As this was an application for summary judgment which “may dispose of all or part of a claim”, affidavit evidence in support of such an application “must be sworn on the basis of the personal knowledge of the person swearing the affidavit”; see Rule 13.18(3), Alberta Rules of Court, Alta Reg. 124/2010.

The Master concluded that the Plaintiff’s witness did not prove any of the central points in issue and that the witness did not have any first-hand or personal knowledge of any of the events or the Leases in question.  It was stated that “[t]here is nothing that would assure the Court that this witness’s evidence is fit and proper to bind the corporate plaintiff.”  Furthermore, the Master found there to be no evidence of any kind that would permit the documents submitted by the Plaintiff to be received as business records.

The Court dismissed the Plaintiff’s Application for Summary Judgment.  Although it was conceded by the Master that, based on the admissions contained in the Statement of Defence and the Individual’s Affidavit, the Court would have been willing to give judgment against the Company.  However, the unresolved issue about the delivery of a piece of equipment subject to one of the Leases prevented the Master from doing so.

Takeaway

The decision raises certain issues and hurdles for lenders seeking to enforce their rights under their loan agreements through summary judgment.  Particularly when the employees of those lenders providing affidavit evidence were not involved at all relevant times in connection with the transactions in question.

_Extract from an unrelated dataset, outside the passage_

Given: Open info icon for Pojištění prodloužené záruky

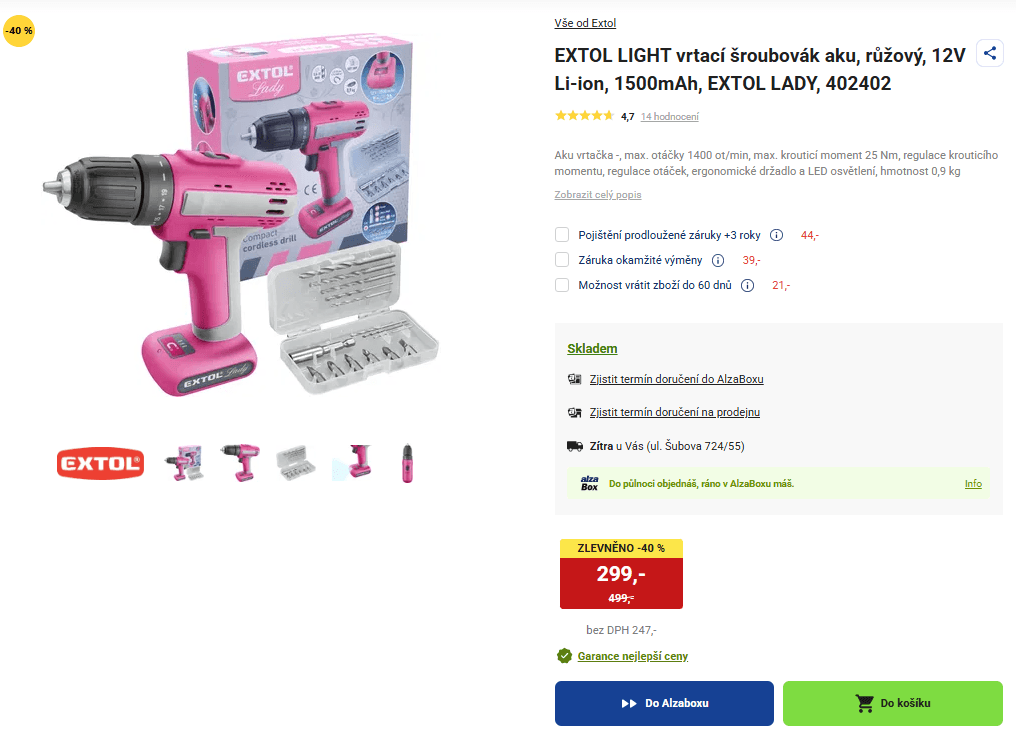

Practically speaking, it may not always be possible for a lender to put forward affidavit evidence of each individual employee who was involved, nor can a single employee have all of the particulars surrounding the transaction.  However, lenders and their employees can take the following steps to mitigate any evidentiary issues they may be faced with in any proceedings before the Court:

a) If an agreement has been assigned, have the deponent review the terms of any such assignment, whether it is contained in the contract or a separate agreement. Have the deponent familiarize themselves with the standard protocol of the lender’s assignment process.  For example, are agreements customarily assigned upon execution, if not, when does an assignment take place?  What records are ordinarily maintained by the lender to document the assignment?;

b) Ensure your organization has comprehensive account record-keeping protocols that include tracking all employees who have had carriage of an account from its inception. This will assist deponents in informing themselves as to the history of the account and advising the Court how their information is derived;

c) Prior to an account being transferred to special loans or collections, the employee(s) involved in the initiation and management of the account should compile all relevant and material correspondence with the customer and provide the same to special loans or collections;

d) Prior to swearing an affidavit, deponents should review the entirety of a file from its inception, including any correspondence from the outset of the transaction;

e) Given this recent case, in circumstances where there are issues raised pertaining to the creation of an agreement, it may become necessary to have sales representatives or other employees involved in the initiation of an agreement to tender evidence. They would likely be in the best position to provide personal knowledge of the matters at issue on behalf of the secured lender.

At this time we are currently not aware if the Master’s decision has been appealed but will continue to monitor the matter.